> REQUIRED WORK: Render the lines of the listing below as a numbered list, leaving out blank lines and leaving the pictures out of the answer.

> MATERIAL FOR THIS EXERCISE:
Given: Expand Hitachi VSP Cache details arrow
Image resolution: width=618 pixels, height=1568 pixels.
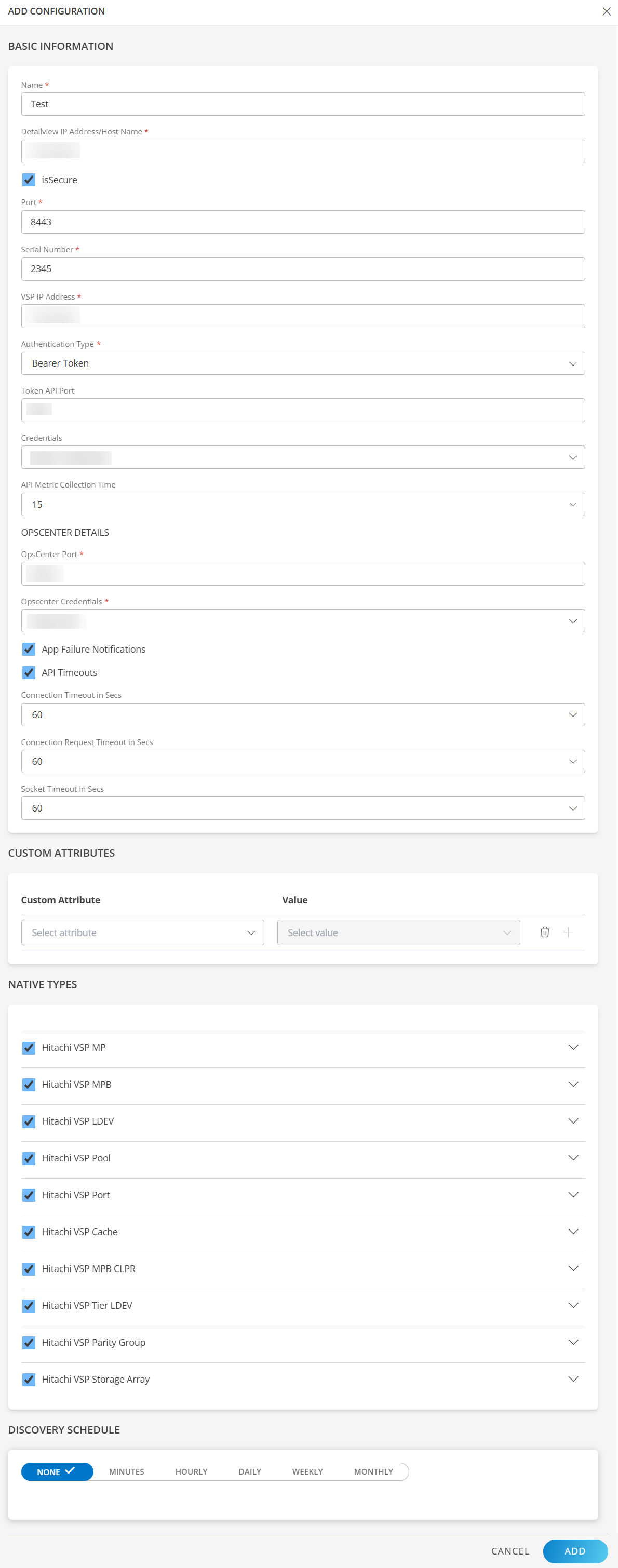Looking at the screenshot, I should coord(572,1232).
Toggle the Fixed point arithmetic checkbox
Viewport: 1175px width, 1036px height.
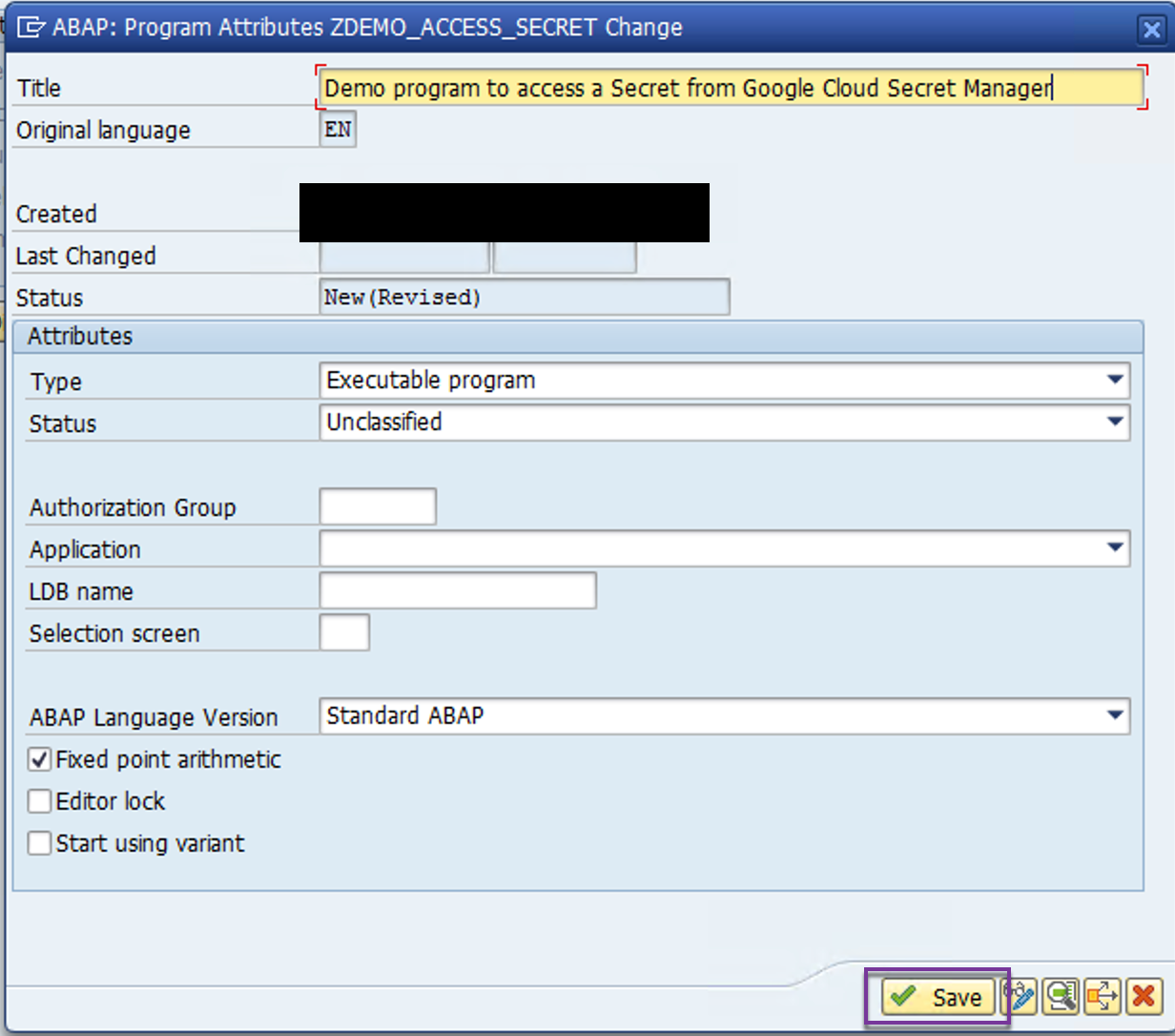(x=40, y=760)
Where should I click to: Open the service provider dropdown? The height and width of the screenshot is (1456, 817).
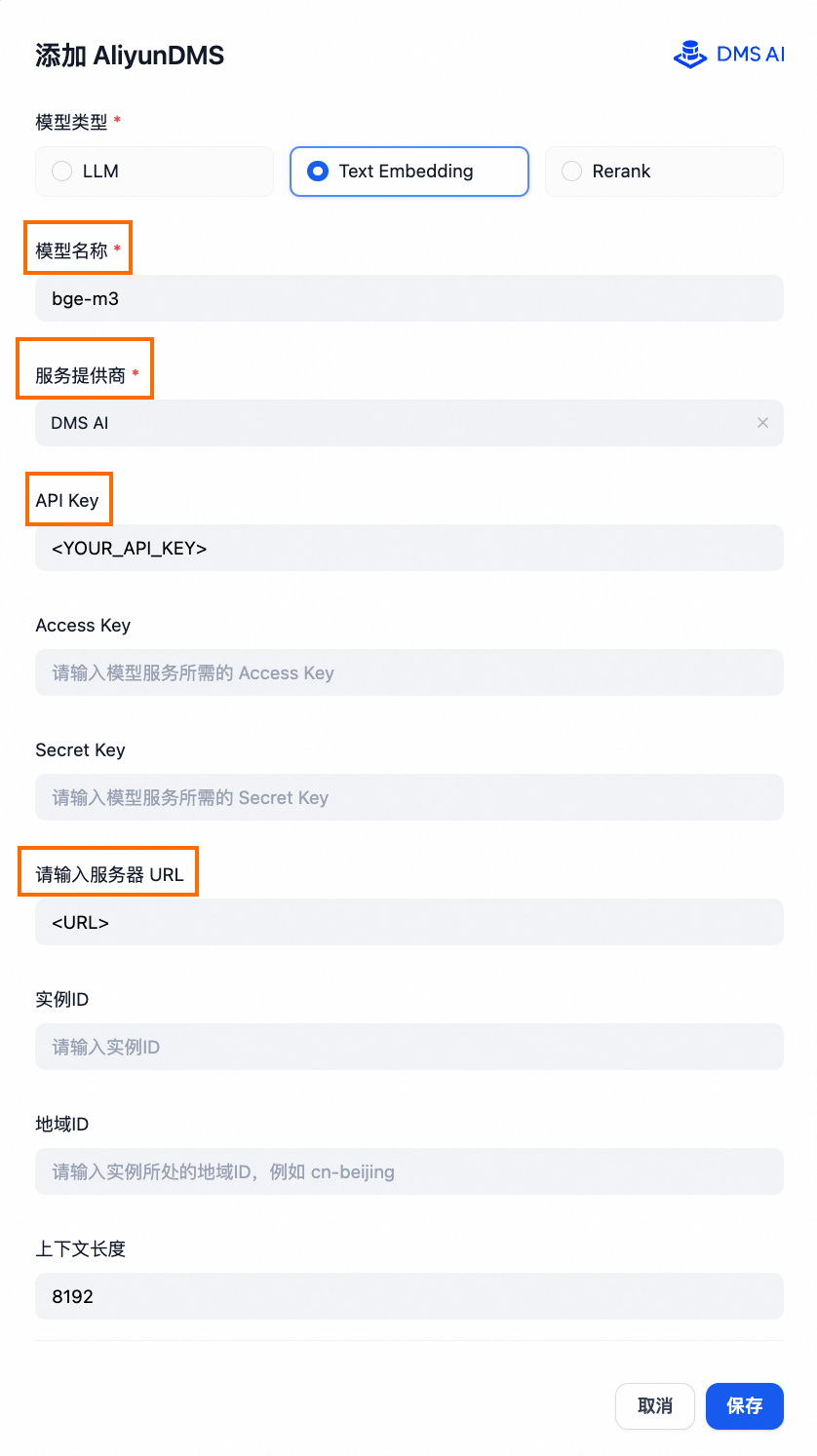(x=390, y=423)
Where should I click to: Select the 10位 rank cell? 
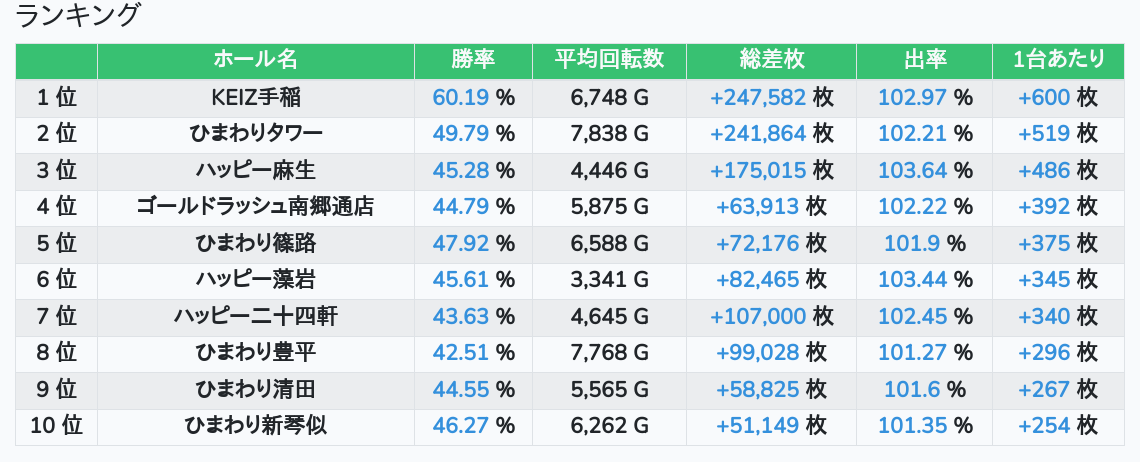click(56, 426)
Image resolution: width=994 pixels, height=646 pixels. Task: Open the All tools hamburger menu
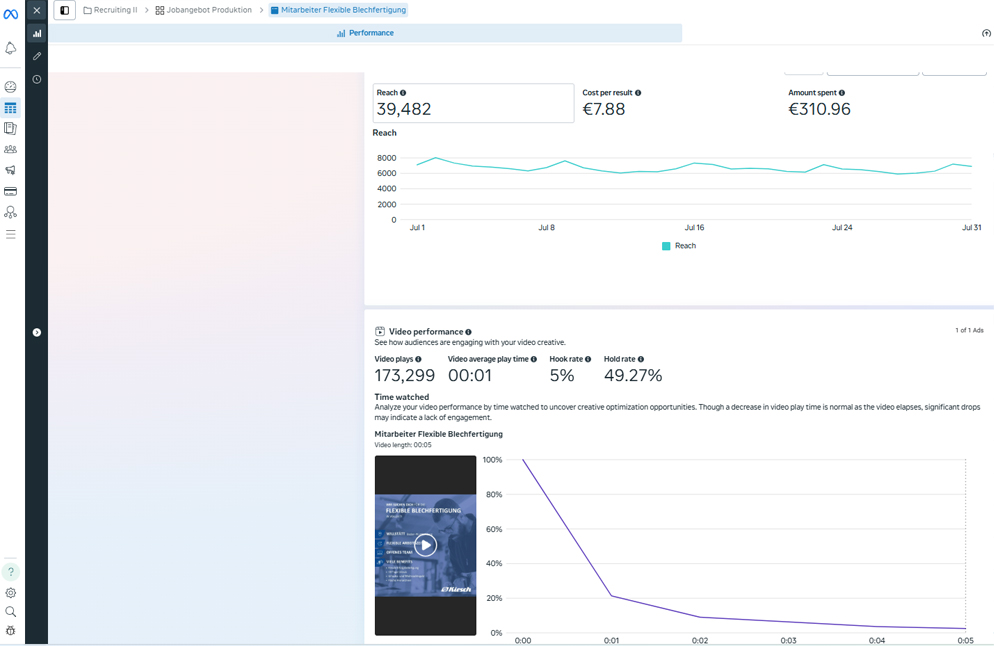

> TASK OUTPUT:
1. Given: Expand Hitachi VSP Cache details arrow
2. Image resolution: width=618 pixels, height=1568 pixels.
3. Looking at the screenshot, I should coord(572,1232).
4. Toggle the Fixed point arithmetic checkbox
5. Viewport: 1175px width, 1036px height.
6. (x=40, y=760)
7. Where should I click to: Open the service provider dropdown? The height and width of the screenshot is (1456, 817).
8. (x=390, y=423)
9. Where should I click to: Select the 10位 rank cell? 
10. click(56, 426)
11. Image resolution: width=994 pixels, height=646 pixels. Task: Open the All tools hamburger menu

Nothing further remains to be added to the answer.